The warning comes in the latest issue of World Risk Developments, produced by
Export Finance and Insurance Corporation (EFIC), Australia’s export credit agency.
EFIC chief economist Roger Donnelly says these risks coupled with the risk of financial volatility in the US may have a significant impact on the Australian economy.
World Risk Developments is a monthly update of worldwide economic and political events produced by the economics team at Australia’s export credit agency, EFIC.
Mr Donnelly says significant “rebalancing” is likely to take place within the Australian economy as resource investment starts to fall.
“Markets have grown somewhat anxious that there won't be a smooth ‘baton pass’ from resource investment to other forms of domestic spending and resource exports, leaving the economy exposed to a sharp downturn, he says.
“They are pricing in a further 25 basis points of cash rate cuts by the Reserve Bank before the end of the year to cushion the downturn, and the Bank itself, at its June monetary policy meeting, said that there might be some scope for further easing.”
Further depreciation of the Australian dollar may also be in store, the newsletter notes.
Both the Reserve Bank and the Treasury foresee further falls in the terms of trade, as the international supply of iron ore and coal increases and prices come down.
Mr Donnelly says depreciation of the Australian dollar should help to offset some of the financial impact of lower commodity prices on miners. It could also boost the prospects of non-resource exporters.
According to the newsletter, the transition from the investment boom to the subsequent export boom should start to become evident.
Iron ore exports are forecast in the 2013-14 Federal Budget to increase by more than 40 percent over the next three years, with total volumes reaching double their 2008-09 level in 2014-15.
Coal export volumes are also expected to rise strongly: 35 percent over the next three years.
Australia is also expected to become the world’s largest LNG exporter by the end of the decade.
The newsletter notes China’s economy appears to be settling into a slower 7-8 percent growth groove.
This is mainly due to structural factors like a decline in the working age population, slowing rural-urban migration and declining investment.
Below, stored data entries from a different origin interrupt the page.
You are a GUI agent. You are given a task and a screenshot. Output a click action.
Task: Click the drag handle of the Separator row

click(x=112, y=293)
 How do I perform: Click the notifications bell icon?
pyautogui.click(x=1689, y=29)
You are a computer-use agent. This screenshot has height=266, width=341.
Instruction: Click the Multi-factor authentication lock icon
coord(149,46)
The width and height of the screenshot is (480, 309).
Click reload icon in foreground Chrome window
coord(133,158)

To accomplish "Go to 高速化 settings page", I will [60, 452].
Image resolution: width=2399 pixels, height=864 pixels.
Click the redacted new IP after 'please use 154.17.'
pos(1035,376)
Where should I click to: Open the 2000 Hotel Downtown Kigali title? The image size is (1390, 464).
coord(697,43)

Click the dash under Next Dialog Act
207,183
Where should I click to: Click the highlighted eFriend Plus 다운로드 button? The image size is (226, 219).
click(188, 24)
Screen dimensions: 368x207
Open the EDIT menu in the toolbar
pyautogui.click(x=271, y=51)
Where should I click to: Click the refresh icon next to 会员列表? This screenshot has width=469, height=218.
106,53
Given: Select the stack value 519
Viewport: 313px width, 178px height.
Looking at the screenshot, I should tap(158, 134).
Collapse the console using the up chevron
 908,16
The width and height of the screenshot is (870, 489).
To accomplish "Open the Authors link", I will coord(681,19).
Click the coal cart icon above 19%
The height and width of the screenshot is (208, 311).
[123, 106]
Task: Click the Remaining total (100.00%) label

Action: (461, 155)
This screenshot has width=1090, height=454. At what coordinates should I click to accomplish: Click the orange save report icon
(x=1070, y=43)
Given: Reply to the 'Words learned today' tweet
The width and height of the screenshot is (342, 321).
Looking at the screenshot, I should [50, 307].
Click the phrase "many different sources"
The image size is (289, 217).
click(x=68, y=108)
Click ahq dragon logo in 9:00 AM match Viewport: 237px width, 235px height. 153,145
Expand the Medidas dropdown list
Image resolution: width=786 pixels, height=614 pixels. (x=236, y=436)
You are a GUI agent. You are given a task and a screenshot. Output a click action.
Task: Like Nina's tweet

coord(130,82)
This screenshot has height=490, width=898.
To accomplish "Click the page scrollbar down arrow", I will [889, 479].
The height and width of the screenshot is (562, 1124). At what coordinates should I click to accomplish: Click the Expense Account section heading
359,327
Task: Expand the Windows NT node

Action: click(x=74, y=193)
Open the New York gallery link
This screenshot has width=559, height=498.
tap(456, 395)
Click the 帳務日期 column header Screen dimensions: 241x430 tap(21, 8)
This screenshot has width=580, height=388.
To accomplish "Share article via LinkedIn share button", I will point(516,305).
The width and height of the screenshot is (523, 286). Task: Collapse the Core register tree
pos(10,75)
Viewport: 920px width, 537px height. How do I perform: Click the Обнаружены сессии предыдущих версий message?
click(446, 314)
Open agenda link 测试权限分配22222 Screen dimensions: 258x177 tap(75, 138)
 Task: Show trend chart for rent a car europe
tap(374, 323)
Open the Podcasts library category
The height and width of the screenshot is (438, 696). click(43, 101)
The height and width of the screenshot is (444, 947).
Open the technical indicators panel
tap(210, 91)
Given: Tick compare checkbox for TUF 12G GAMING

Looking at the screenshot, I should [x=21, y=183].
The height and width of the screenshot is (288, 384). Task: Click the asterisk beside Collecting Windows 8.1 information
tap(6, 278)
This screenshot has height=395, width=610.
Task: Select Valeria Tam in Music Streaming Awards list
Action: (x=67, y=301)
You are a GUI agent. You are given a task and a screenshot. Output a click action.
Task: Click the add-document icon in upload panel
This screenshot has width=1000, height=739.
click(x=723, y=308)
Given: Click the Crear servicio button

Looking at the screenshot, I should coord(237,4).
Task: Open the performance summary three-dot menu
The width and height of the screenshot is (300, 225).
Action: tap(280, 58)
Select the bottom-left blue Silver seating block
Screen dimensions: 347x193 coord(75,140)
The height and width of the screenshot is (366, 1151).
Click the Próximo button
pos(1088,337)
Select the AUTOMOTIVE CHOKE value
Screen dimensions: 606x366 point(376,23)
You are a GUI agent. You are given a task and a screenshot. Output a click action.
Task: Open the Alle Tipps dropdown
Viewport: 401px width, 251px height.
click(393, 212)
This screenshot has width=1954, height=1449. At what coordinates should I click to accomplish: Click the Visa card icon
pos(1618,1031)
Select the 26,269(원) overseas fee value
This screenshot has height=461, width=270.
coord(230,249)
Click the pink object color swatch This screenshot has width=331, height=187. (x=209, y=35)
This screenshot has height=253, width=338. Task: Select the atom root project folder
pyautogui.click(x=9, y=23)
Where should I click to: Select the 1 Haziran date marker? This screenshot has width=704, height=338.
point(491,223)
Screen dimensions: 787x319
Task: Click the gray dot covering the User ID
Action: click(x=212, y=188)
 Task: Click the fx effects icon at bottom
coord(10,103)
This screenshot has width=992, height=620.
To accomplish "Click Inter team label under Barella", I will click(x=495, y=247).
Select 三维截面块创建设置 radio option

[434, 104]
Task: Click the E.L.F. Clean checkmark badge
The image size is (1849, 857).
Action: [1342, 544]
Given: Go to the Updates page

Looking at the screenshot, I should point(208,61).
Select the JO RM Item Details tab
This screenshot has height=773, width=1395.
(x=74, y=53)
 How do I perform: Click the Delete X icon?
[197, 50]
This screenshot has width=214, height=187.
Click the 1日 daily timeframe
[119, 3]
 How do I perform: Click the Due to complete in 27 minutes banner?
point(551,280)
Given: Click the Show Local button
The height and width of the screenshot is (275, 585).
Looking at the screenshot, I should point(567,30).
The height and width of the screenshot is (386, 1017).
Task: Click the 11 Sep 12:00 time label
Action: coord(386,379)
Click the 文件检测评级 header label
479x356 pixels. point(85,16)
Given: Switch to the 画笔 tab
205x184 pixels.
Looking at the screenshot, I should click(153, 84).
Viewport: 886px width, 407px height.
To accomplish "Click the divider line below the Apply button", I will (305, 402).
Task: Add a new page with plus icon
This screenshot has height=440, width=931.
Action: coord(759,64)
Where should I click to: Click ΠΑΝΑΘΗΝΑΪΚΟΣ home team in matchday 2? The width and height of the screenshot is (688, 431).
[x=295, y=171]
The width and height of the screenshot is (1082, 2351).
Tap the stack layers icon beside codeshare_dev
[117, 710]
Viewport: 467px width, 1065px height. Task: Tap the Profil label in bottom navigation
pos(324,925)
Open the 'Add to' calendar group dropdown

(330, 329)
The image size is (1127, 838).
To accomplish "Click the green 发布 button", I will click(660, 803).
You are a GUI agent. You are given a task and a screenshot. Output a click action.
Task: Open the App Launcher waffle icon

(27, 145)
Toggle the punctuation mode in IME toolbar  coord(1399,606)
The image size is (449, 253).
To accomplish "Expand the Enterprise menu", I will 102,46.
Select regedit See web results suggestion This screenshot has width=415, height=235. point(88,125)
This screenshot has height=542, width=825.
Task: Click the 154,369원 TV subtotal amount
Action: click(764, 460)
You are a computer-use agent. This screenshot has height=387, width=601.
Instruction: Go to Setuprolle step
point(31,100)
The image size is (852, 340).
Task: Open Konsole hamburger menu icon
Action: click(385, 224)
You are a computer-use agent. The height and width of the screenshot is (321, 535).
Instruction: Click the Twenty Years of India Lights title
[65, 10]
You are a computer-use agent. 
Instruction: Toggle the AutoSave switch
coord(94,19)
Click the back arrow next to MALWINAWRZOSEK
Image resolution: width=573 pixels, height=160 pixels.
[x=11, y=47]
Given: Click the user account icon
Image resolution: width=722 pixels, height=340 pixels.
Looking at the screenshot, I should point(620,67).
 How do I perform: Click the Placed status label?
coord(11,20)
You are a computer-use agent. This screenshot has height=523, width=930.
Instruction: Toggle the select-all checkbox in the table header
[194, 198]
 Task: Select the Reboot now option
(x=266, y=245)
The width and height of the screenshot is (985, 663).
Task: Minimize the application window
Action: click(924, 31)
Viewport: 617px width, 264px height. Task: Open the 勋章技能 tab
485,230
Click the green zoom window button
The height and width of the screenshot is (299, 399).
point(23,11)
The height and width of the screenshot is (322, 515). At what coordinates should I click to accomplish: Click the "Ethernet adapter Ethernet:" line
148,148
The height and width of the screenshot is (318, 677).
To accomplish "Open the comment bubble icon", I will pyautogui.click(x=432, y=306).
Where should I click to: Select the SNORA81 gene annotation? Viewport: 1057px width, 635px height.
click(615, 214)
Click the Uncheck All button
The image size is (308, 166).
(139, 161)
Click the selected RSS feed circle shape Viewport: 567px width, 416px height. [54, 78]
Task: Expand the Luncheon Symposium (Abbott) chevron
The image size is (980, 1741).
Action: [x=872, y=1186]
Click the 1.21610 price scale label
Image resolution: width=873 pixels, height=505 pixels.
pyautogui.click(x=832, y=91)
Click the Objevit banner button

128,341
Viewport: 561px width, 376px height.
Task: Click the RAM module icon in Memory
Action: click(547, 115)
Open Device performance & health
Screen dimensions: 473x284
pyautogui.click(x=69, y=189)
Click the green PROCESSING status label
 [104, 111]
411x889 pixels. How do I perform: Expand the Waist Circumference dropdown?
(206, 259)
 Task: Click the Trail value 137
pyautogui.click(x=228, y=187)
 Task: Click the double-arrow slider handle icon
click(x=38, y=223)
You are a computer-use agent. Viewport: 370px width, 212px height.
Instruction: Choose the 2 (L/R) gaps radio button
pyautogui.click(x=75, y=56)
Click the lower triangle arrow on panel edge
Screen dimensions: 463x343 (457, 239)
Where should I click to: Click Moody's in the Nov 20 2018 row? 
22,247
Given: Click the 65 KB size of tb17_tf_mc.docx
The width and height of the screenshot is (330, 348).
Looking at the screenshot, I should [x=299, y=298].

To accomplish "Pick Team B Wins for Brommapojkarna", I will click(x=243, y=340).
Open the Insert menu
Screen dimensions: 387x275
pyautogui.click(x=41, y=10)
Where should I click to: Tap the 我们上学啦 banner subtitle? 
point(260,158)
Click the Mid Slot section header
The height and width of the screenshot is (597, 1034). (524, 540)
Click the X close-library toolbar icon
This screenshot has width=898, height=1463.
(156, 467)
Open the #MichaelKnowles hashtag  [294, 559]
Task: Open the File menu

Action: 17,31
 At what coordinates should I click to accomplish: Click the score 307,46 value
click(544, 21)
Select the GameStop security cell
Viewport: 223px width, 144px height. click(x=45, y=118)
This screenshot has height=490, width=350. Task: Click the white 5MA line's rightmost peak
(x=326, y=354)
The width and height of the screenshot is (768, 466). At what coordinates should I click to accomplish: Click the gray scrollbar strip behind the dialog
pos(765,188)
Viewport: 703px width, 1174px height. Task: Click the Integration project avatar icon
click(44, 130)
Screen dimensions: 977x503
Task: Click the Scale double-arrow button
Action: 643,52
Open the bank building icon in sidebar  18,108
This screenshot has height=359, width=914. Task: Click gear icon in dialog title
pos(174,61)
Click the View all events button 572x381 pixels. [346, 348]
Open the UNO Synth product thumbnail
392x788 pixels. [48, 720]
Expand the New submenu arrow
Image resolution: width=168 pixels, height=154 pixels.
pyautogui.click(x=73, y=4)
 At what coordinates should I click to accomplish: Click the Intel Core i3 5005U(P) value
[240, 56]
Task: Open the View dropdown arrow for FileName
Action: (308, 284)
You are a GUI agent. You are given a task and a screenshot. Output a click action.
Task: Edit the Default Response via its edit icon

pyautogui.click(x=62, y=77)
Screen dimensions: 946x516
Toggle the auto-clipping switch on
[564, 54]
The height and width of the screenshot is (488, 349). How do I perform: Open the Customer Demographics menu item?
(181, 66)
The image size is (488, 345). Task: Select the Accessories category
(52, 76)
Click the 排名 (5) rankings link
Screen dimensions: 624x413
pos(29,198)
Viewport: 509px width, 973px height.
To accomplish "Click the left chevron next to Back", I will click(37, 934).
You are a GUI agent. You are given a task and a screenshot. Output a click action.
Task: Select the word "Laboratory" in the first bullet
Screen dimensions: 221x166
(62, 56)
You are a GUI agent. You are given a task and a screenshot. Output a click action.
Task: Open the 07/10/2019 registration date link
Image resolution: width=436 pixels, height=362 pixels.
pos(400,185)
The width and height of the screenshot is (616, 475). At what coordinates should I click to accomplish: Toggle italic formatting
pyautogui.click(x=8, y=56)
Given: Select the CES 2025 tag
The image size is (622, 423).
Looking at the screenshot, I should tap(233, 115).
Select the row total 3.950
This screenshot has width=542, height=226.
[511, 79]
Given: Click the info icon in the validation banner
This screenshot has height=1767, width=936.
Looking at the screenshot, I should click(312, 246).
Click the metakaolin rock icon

“It is also vulnerable to a sharper cyclical slowdown because of a credit boom it has undergone since 2009,” the newsletter notes.
This has created a legacy of poorly performing investments financed by loans from local government finance companies and shadow banks that could turn sour once credit growth slows.
A credit squeeze currently being implemented by the central bank to rein in such excessive lending creates precisely this ‘hard landing’ risk.
“There is also a risk of financial volatility from tapering of the US Federal Reserve’s quantitative easing,” says Donnelly.
“The Fed indicated in mid June that it could begin such a taper or scaling back of its asset purchases by year-end if unemployment falls in line with its forecasts. When the tapering starts, there is likely to be a significant decline in asset prices worldwide, and in emerging market assets in particular. Indeed, the anticipation of taper has already begun to induce such volatility,” says Donnelly.